I get the impression that all the effort went into getting the analysis correct and user interface stuff was a very distant second. This is the right approach to take on a research project. For some software to make the leap from interesting research idea to useful tool it is important to pay some attention to the user interface.

The current release does not deserve to be called 1.0 and unless you have an urgent need I would suggest waiting until the usability has been improved (e.g., error messages give some hint about what is wrong and a rough indication of which line the problem occurs on).

RangeLab has shown that there is simpler method of performing useful floating-point error analysis. With some usability improvements RangeLab would be an essential tool for any developer writing code involving floating-point types.

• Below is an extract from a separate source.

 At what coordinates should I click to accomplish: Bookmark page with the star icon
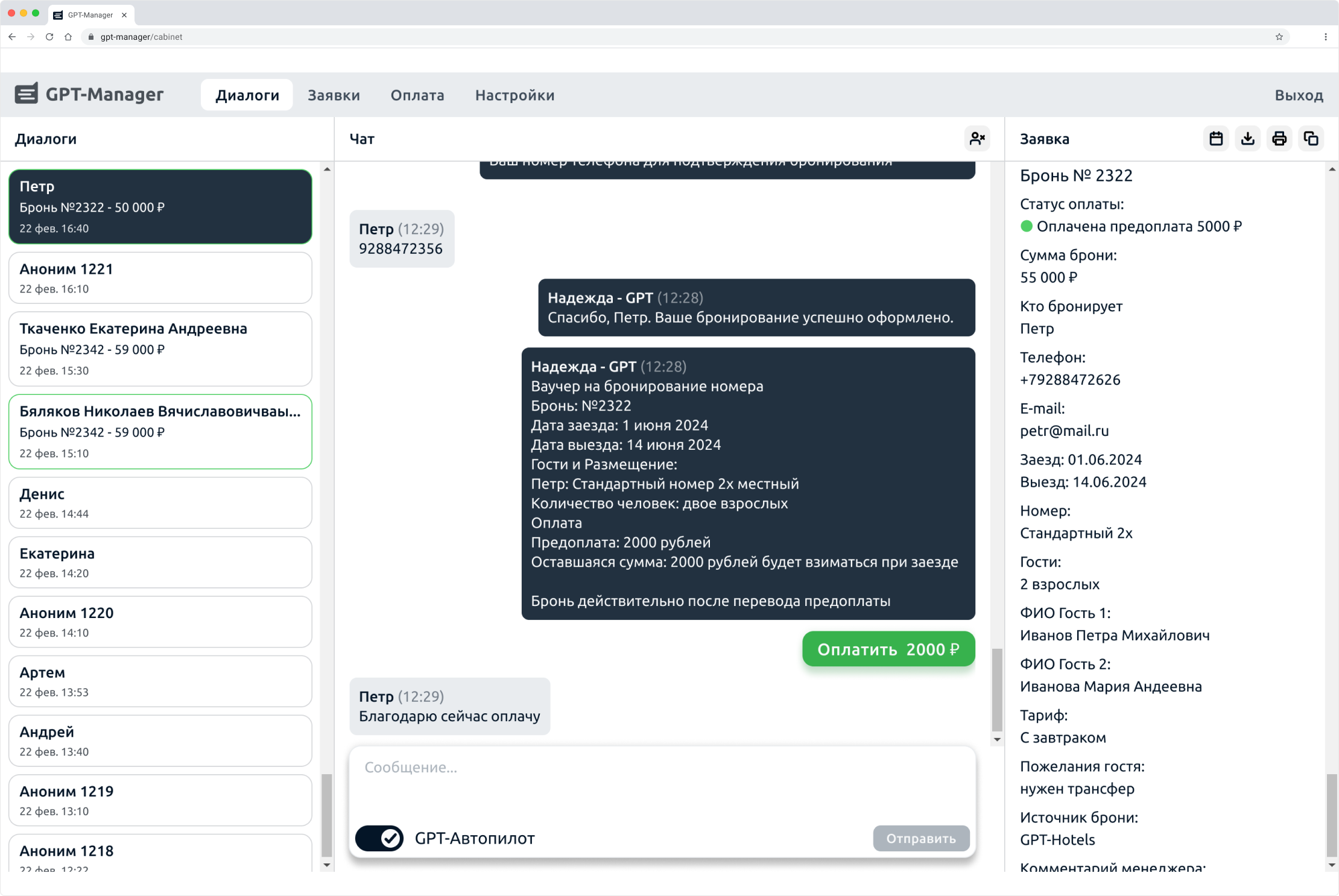click(x=1279, y=37)
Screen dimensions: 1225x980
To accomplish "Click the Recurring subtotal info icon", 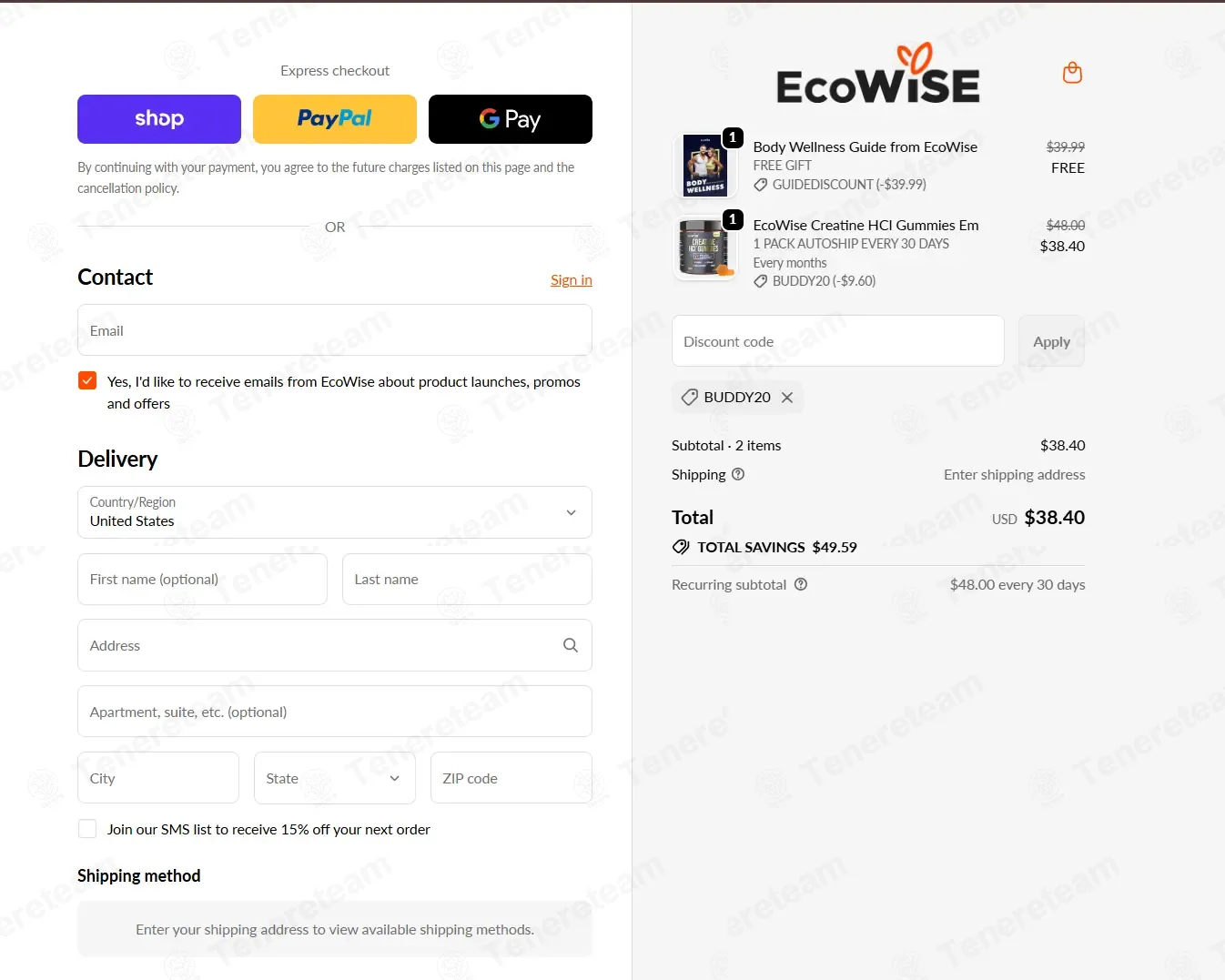I will point(801,584).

Update: The R team, in the form of Martin Maechler, resolved my report in just over 14 hours! The function R_pos_di is not called, the pow function from the C library (which takes two double arguments rather than a double and an int) has been found to be more accurate. Martin says this usage is not less accurate even for n=3, which I find surprising; I agree it should be more accurate for large values of n.

pow is one of the more complicated maths functions, involving finding a log, a multiply and then returning the exponent of this result. There are lots of boundary values that need to be checked and the code goes on for a while. I will wait for the usability of RangeLab to improve before attempting to compare its accuracy against the simpler algorithm for integer powers. Looking at the ~~Sun~~Oracle library sources, if both arguments have integral values the ‘integer power’ algorithm is used (with the divide performed last).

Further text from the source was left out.